One hundred
percent.
I made it to Whistler. After everything, the broken wrist, the weeks off the bike, sitting out Snow Summit, squeezing that old grip in the car until my forearm burned, I finally made it. This was the trip all of that was for.
The first morning I was nervous, and not about the jumps. About my wrist. I did not know until I dropped in whether it would hold, or whether it would fold on me halfway down the way it did at China Peak. So I rolled in easy, tested it, and waited for the ache.
It never came. My hand held. It just worked, the way it used to.

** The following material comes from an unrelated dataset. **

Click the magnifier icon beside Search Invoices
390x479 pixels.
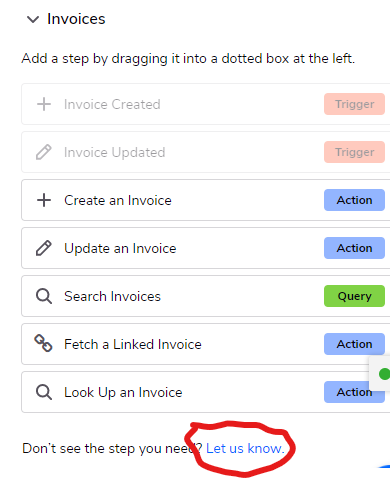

So I let it go. I hit Crabapple Hits. I rode Dwayne Johnson, the D1 line and the full run both. And I sessioned the Dirt Merchant pro lines. These are the big lines, the ones I would have talked myself out of six months ago even with two good hands. This time I just pointed it and went.
I am not going to be modest about it. I rode well. I felt strong, I felt confident, and I trusted my body again, which is the exact thing I was most scared I had lost. Whistler is everything people say it is, and getting to ride it feeling like myself was the best few days I have ever had on a bike.
But I have to be honest about the other half of it. My dad did not ride.
This was supposed to be our trip. Whistler, the two of us, the thing we had been talking about for months. Because of the concussion he took at Big Bear, he could not get on a bike. He still came. He watched from the bottom, filmed my runs, cheered every lap. But he did not ride a single one.
I kept thinking about how backwards it was. I spent all summer terrified my wrist would keep me off this mountain, and in the end I was the one who got to ride it. He was the one standing in the dirt. I would have traded some of those runs to have him up there with me. I think he knows that.
So it is a strange thing to carry home. The best I have ever felt on a bike, and the person I most wanted beside me stuck watching from the ground. Both of those are true at once. I am grateful for the trip, and I already want to go back, with my dad on the bike this time.